PASSAGE GIVEN ->
With titles like Bozeman, Frona, and Gorgon, every year the winter storm names sound more like fantasy villains than climatic events. Plus, you can't use the same name twice and the names must go in alphabetical order. So whether the year's theme is Greek mythology or Roman Gods, every year when the storms get their titles, the names have to get progressively more obscure. Perhaps, next year, it would behoove the meteorologists to name winter storms after celebrities. Just a suggestion, guys.
I mean, winter storm Zac Efron sounds far less menacing than winter storm Quantum, right? Because climatic events have personalities just like humans, let's imagine what the blizzards and flurries named after your favorite actors and actresses would look like.
Winter Storm Amy
30 MPH winds with a few hours of large flakes, culminating in a cheerful rainbow. Six inches of snow will accumulate, schools will be closed down, but everyones driveway will be plowed by good samaritans. Children will spend their days off frolicking, making snow angels, and learning life lessons.
Winter Storm Benedict
Schools in some counties will be closed, but not in others. A moderate accumulation of snow amounting to about two inches accompanied by winds that wail with a sound akin to a baritone British accent.

PROBLEM SET ->
a – Decide whether each statement below agrees with the piece on winter storm names. Answer yes or no for each, and quote the deciding words of the piece. (i) Storm names must follow alphabetical order. (ii) Winter Storm Amy leaves about two inches of snow. (iii) Under Winter Storm Benedict, schools in every county will close.
b – Format the stretch of the records from the line containing "Click the plus icon beside first Aura row" through the end of the records as a JSON list of strings, with one string per line and blank lines left out.

INPUT MATERIAL ->
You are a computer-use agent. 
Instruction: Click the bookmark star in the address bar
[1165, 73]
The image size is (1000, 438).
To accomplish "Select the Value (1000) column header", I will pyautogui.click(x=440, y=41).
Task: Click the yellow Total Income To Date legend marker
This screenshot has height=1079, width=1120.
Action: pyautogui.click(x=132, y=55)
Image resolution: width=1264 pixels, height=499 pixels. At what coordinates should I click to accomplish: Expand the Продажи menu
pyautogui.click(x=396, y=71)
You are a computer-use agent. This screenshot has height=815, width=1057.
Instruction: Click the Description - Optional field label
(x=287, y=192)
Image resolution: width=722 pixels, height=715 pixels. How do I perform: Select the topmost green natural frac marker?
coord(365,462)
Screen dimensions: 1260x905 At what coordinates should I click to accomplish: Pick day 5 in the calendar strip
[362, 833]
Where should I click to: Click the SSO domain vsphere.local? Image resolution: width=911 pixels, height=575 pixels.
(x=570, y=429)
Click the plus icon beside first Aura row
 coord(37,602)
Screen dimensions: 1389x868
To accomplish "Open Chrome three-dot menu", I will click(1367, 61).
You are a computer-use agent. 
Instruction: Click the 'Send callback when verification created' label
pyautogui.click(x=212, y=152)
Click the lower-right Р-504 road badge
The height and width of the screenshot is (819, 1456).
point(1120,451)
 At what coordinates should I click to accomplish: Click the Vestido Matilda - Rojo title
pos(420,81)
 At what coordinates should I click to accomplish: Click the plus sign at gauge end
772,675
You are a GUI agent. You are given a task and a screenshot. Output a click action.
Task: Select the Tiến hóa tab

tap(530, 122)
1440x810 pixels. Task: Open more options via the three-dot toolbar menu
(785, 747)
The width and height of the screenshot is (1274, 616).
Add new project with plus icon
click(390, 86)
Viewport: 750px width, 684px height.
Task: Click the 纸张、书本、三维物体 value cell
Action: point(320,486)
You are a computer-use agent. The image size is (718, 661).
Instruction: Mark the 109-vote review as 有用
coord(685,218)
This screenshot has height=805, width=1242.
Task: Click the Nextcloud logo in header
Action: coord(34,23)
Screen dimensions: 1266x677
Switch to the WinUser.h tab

ANSWER SET ->
a –
(i) Yes: "the names must go in alphabetical order."
(ii) No: "Six inches of snow will accumulate"
(iii) No: "Schools in some counties will be closed, but not in others."

b –
[
  "Click the plus icon beside first Aura row",
  " coord(37,602)",
  "Screen dimensions: 1389x868",
  "To accomplish \"Open Chrome three-dot menu\", I will click(1367, 61).",
  "You are a computer-use agent. ",
  "Instruction: Click the 'Send callback when verification created' label",
  "pyautogui.click(x=212, y=152)",
  "Click the lower-right Р-504 road badge",
  "The height and width of the screenshot is (819, 1456).",
  "point(1120,451)",
  " At what coordinates should I click to accomplish: Click the Vestido Matilda - Rojo title",
  "pos(420,81)",
  " At what coordinates should I click to accomplish: Click the plus sign at gauge end",
  "772,675",
  "You are a GUI agent. You are given a task and a screenshot. Output a click action.",
  "Task: Select the Tiến hóa tab",
  "tap(530, 122)",
  "1440x810 pixels. Task: Open more options via the three-dot toolbar menu",
  "(785, 747)",
  "The width and height of the screenshot is (1274, 616).",
  "Add new project with plus icon",
  "click(390, 86)",
  "Viewport: 750px width, 684px height.",
  "Task: Click the 纸张、书本、三维物体 value cell",
  "Action: point(320,486)",
  "You are a computer-use agent. The image size is (718, 661).",
  "Instruction: Mark the 109-vote review as 有用",
  "coord(685,218)",
  "This screenshot has height=805, width=1242.",
  "Task: Click the Nextcloud logo in header",
  "Action: coord(34,23)",
  "Screen dimensions: 1266x677",
  "Switch to the WinUser.h tab"
]